Sehingga, tak ada lagi atas nama agama, tak ada lagi atas nama “Tuhan”, orang lantas berhak melakukan tindak kekerasan untuk merusak dan membunuh kemanusiaan. Kita mesti menyadari, para utusan Tuhan, baik yang disebutkan dalam kitab suci maupun yang tidak, dihadirkan untuk menjalankan tugas-tugas kemanusiaan. Apa itu? Adalah membebaskan penderitaan umat manusia dari adanya sistem penindasan baik secara kultural maupun struktural, dan menebarkan cahaya ilmu pengetahuan serta keadilan. Prinsip utama visi ini: “engkau adalah aku” dan “aku adalah engkau” (h. 10).

Itulah the golden rule yang mesti sukses kita jalankan, membawa kembali visi Islam ke jalan awalnya: kemanusiaan. Islam yang penuh cinta kasih. Ini juga berarti, kita tak boleh melakukan perlawanan terhadap radikalisme, ekstremisme kekerasan, maupun hate speech dengan cara kekerasan pula. Kita harus melawan semua itu dengan cara kita sendiri: cinta-kasih dan kemanusiaan.
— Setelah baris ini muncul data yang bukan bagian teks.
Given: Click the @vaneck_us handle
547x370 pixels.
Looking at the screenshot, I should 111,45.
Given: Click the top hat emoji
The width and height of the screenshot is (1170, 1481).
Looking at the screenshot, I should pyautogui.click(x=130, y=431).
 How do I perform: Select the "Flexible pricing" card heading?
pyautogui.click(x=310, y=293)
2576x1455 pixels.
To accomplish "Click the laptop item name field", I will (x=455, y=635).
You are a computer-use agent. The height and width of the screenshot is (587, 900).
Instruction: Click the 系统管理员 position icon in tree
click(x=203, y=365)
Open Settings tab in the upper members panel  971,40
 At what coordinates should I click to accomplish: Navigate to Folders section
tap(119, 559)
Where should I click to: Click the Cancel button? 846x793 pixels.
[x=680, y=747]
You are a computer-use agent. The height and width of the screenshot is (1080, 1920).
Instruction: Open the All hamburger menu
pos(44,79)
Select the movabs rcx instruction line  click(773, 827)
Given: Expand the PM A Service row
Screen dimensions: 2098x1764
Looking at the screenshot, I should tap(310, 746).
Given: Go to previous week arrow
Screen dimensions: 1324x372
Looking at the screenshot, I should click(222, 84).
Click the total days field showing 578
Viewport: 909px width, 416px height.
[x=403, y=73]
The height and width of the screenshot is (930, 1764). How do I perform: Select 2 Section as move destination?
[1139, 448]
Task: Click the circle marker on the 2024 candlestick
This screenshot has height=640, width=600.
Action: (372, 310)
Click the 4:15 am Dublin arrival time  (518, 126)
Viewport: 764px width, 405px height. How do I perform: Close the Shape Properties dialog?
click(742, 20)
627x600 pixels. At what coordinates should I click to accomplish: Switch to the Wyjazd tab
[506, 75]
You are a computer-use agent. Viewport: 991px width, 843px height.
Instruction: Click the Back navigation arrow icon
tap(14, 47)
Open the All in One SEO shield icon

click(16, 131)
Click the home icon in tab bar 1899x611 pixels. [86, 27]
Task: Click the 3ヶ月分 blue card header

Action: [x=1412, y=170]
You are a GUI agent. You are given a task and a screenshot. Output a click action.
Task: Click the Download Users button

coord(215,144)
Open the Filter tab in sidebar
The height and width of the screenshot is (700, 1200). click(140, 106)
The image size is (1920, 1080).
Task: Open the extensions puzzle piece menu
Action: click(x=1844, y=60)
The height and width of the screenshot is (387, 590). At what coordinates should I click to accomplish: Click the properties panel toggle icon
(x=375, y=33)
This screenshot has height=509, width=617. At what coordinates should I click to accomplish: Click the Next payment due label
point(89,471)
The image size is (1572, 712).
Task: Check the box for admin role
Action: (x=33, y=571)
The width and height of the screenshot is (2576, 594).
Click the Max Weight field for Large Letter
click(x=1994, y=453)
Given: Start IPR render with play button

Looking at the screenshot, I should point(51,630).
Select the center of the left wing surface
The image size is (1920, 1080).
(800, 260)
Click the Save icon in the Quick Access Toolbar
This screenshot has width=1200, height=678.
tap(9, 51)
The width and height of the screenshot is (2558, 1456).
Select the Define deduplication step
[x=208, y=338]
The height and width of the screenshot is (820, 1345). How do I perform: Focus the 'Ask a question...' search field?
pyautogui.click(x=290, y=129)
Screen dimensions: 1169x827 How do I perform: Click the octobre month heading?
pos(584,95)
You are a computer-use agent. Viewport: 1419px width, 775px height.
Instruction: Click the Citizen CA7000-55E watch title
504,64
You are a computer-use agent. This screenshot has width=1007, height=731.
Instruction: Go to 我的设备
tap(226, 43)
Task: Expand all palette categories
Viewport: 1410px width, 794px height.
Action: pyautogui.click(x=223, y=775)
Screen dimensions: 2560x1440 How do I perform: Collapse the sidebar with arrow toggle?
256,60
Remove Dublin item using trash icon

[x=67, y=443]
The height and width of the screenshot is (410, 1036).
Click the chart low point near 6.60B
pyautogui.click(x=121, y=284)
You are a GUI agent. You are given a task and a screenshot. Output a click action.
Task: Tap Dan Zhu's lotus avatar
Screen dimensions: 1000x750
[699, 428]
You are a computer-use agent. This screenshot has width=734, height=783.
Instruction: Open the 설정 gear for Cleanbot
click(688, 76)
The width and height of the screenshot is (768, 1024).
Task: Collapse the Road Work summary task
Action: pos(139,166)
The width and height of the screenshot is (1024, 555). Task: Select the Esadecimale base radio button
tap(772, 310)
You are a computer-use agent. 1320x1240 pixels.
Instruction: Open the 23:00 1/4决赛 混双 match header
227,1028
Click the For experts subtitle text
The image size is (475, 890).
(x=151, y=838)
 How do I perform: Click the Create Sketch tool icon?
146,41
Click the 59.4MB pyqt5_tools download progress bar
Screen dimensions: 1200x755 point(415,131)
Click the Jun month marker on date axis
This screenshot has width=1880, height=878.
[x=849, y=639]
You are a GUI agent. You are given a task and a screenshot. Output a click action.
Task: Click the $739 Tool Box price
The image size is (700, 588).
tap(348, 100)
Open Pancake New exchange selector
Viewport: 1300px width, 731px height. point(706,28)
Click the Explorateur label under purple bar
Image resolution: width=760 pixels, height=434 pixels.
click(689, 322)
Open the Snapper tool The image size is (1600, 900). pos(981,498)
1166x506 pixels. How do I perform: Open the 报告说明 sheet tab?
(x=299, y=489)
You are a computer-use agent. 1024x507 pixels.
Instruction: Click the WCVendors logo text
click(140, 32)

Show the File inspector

Sebab kita tahu, keburukan hanya akan menumbuhkan bibit kebencian dan permusuhan baru. Cinta dan kebaikanlah yang akan menghasilkan buah kedamaian dan kemanusiaan. Maka itu, kita mesti melawannya dengan cinta dan kebaikan. Seperti kata Martin Luther King Jr., dikutip KH. Husein, “kegelapan tidak bisa mengusir kegelapan. Hanya cahaya yang bisa melakukannya. Kebencian tidak akan bisa menghapus kebencian, hanya cinta yang mampu melakukannya.” (h. 159).

Ahmad Miftahudin Thohari
Ahmad Miftahudin Thohari
Peminat kajian filsafat, kebudayaan dan sosiologi. Aktif di komunitas Dianoia.